First stop: Richmond. A tiny cute little town, basically a couple of houses along the main street. Nothing spectacular, if Richmond was not the site of Australia’s first ever bridge!
Or better: the oldest bridge still in use. It’s made of sandstone, and during its two year construction between 1823 and 1825, it was built by convicts.
It’s a very picturesque view, the village built a little wooden platform into the river. A sign advises potential love birds that any ceremony on the platform needs a booking! It’s all cute. I doubt the village would still be there if the bridge had collapsed at one point. But they made quite a good living out of it.
On towards Port Arthur, via Sorrel. My book mentioned Sorrel for some reason I forgot, and driving through the town with its cafés and warehouses and Seven-11’s and McDonald’s, I had little intention to stop. I was late anyhow, so I ditched it. Better not check what I missed out on.
Up and down the hilly land, the fields yellow golden with crops or dried grass, but lined with trees or bushes… fertile farm land it seems, even though it was dried out by the summer heat. Bush fire danger is high, I had seen one on the horizon across the river in Hobart on my day of arrival.
On to Dunalley, where I crossed over on to the Tasman peninsula. I learned about the Tasmanian Devil at a little station and various info points across the peninsula.
I made a little detour through the Tessellated Pavement State Reserve, with beautiful vistas on Pirate Bay, the massive waves and its surfers, and a rugged part of Tasmania’s coast line.
I learned about the Tessellated Pavement, and how nature created these geometrical shapes in the rock, I saw the Blowout hole, wandered on the beach… but also skipped a few things due to the advanced time… And I need to keep a few things for the trip I’ll be having with my sister….
So I finally arrived at Port Arthur, the site of Tasmania’s convict system. Today only ruins remain, after the site was abandoned and then burned down in a bush fire at the end of the 19th century…
It is only recently that Tasmania wants to deal with that dark spot in its history, for a long time the place was forgotten, renamed, banned from memory. It is somewhat ironic that settlers who descended from convicts, send to the biggest penal colony in the world, would set up a similar site for their own penal system.
The place is haunting – and may actually be haunted. At the very least, they have a night time ghost tour. If there are no ghosts in this place, then there are none, anywhere.
The prison ran from 1833 to 1877. I don’t want to go into the details of the penal system, the atrocities and unfair treatment people received, the physical and also psychological forms of punishment.

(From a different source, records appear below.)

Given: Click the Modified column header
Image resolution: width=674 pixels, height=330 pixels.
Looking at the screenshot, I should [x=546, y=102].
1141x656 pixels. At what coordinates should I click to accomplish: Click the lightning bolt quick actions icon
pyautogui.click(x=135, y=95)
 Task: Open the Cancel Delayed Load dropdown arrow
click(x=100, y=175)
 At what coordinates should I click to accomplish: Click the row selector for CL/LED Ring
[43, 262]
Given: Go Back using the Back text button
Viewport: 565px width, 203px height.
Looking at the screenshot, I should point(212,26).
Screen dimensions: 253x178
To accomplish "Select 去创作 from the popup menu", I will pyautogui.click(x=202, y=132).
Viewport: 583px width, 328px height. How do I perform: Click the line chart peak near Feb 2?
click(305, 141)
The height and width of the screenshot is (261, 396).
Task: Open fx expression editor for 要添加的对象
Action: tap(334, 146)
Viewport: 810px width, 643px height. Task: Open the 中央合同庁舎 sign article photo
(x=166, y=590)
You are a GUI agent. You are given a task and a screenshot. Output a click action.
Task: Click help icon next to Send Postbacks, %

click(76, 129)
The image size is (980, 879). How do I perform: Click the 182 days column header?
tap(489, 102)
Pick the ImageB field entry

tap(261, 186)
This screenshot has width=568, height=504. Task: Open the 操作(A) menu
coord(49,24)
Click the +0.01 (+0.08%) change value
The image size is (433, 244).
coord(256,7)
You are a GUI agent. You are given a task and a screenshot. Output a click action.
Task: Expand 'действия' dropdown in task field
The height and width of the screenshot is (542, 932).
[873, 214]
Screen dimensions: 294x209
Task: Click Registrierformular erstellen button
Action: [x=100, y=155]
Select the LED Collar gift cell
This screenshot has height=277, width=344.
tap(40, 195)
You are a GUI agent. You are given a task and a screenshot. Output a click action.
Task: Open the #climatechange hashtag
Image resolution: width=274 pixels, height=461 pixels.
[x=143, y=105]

Some inmates were convicted for crimes that were so minor you can only be amazed. It was also a boy’s prison, some of the kids as old as nine.
To add to it all, the site was the place of the Port Arthur massacre in April 1996, a killing spree in which 35 people were killed and 23 wounded, mainly at Port Arthur prison colony. It led to a national ban on semi-automatic shotguns and rifles.
My visit was rather short, as I was quite late. When I arrived, massive dark clouds hung low over the peninsula, and soon it began to rain. But somehow, I found that all quite fitting for the place.
I didn’t buy any of the postcards in the shop, showing the ruins lit up in sunlight, with blue skies… It just didn’t seem to match this place.